___ PROVIDED TEXT

The pattern was reversed at longer time periods, with the Northern Plains states having wet ranks and the Southern Plains dry ranks. Three states in the Southern Plains (Texas, New Mexico, and Louisiana) and two in the Southeast (Georgia and South Carolina) had the tenth driest, or drier, February-January. The beneficial precipitation of December and January was enough to raise the 12-month (February 2011-January 2012) rank for Texas statewide, and the Texas Gulf Coast river basin, to third driest. The Rio Grande river basin had the second driest February-January.
During January, moderate to exceptional drought contracted to cover 61 percent of the South region but expanded to affect 56 percent of the Southeast region, 51 percent of Hawaii, 41 percent of the West, 23 percent of the High Plains region, 22 percent of the Midwest region, and 32 percent nationally. The two worst USDM drought categories (D3-D4, extreme to exceptional drought) shrank to 60 percent of Texas, held steady at 27 percent of Oklahoma, and expanded slightly to 25 percent of New Mexico and 67 percent of Georgia, while dropping slightly to 8 percent nationally.
While January 2012 was wetter than normal across parts of the West, the month was drier than normal for other parts. The net result was a continuation of below-normal precipitation for the water year to date (October 2011-January 2012). This is reflected in both the low elevation and high elevation (SNOTEL) station precipitation data, the PHDI, and SPI maps which show that the January moisture was not enough to alleviate the deficits which have built up over the last 2, 3, and 6 months. Fortunately, last year's wet season provided sufficient precipitation to replenish the reservoirs in most states. However, the mountain snowpack — a crucial water supply during the following melt season — lagged well behind normal, as reflected in snow course snow pack data and station and basin snow water content. For most of the previous water year (October 2010-September 2011), drought in the West was confined to the Southwest. But now drought has expanded to cover much of the West. According to the USDM, 41 percent of the West was experiencing moderate to exceptional drought at the end of January, a 13-point increase compared to December, while the Palmer Drought Index statistic was about 36 percent, nearly double last month's value.

______
___ RECORD EXCERPTS

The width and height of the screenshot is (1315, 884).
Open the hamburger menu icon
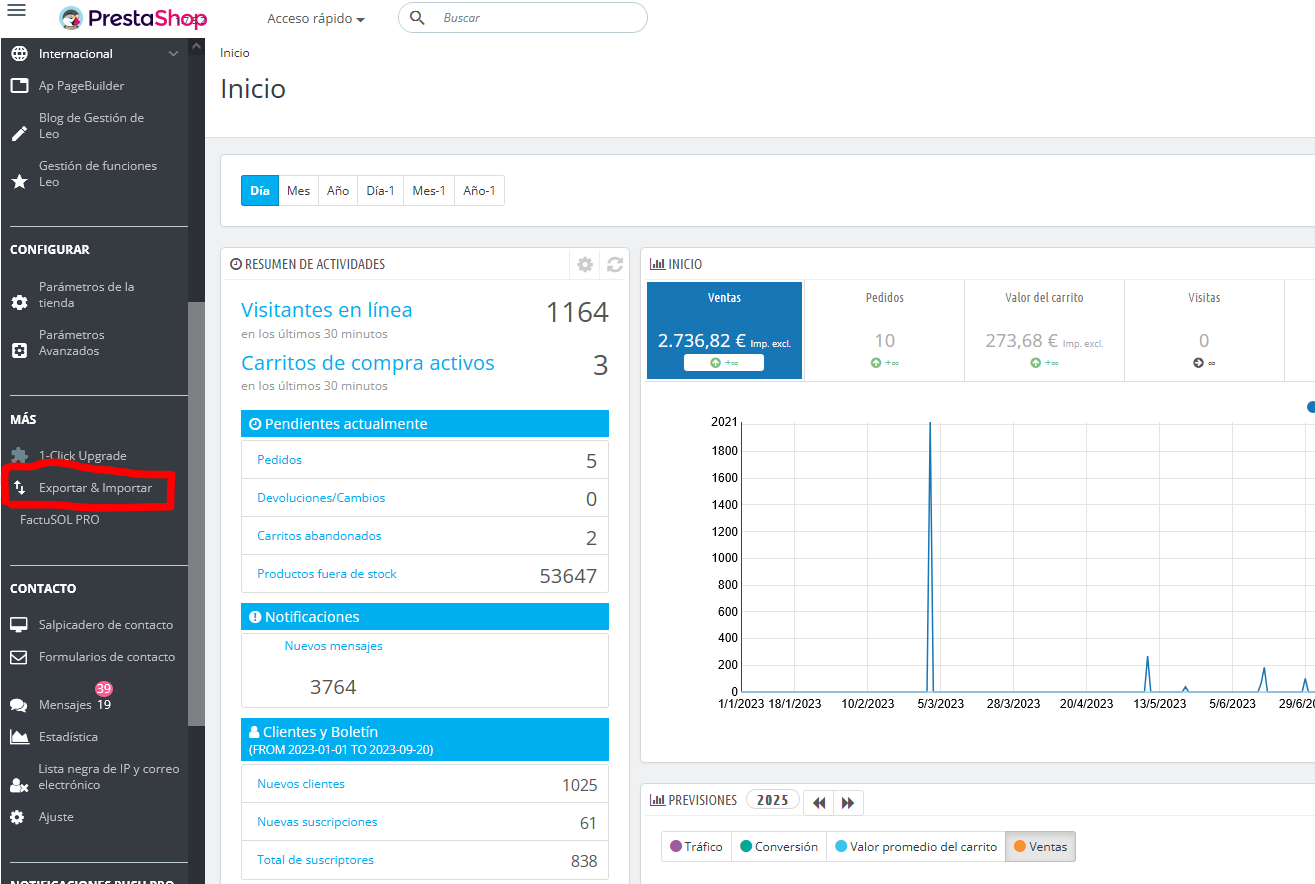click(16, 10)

______
___ RECORD EXCERPTS

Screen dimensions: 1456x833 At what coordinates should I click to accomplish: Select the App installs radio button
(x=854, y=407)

______

EXERCISE INSTRUCTIONS
1. From the drought summary, list the states that had the tenth driest, or drier, February-January.
2. Proceed with the drought summary, picking up after its last sentence.

RESULTS BY TASK
1. Texas, New Mexico, Louisiana, Georgia, South Carolina

2.
A more detailed drought discussion, provided by the NOAA Regional Climate Centers and others, can be found below.
West — Upper Colorado River Basin — Pacific Islands
As noted by the Southeast Regional Climate Center, precipitation in January was below average for much of the Southeast region, including Puerto Rico and U.S. Virgin Islands. The driest locations were found across eastern and southern Florida, where monthly precipitation totals were less than 10 percent of normal. The lack of precipitation contributed to an expansion and intensification of drought conditions. Most notably, an area of exceptional drought (D4) re-emerged across southern Georgia and extreme southeastern Alabama. Along the Florida Peninsula, which was largely drought-free at the end of December, moderate drought (D1) conditions emerged by the end of January, while the areas of severe (D2) and extreme (D3) drought expanded into the Florida Panhandle. Drought conditions also intensified across eastern sections of the Carolinas, while abnormally dry (D0) conditions returned to the Tidewater region of eastern Virginia. Mean temperatures in January were above normal across the contiguous Southeast U.S., but generally below average across Puerto Rico and the U.S. Virgin Islands. Cold weather at the beginning of the month caused damage to fruit and vegetable crops across Florida and hindered the shipping of earlier harvests, while the ensuing warmth caused some plants and trees to begin blooming, making them susceptible to a late winter/early spring freeze.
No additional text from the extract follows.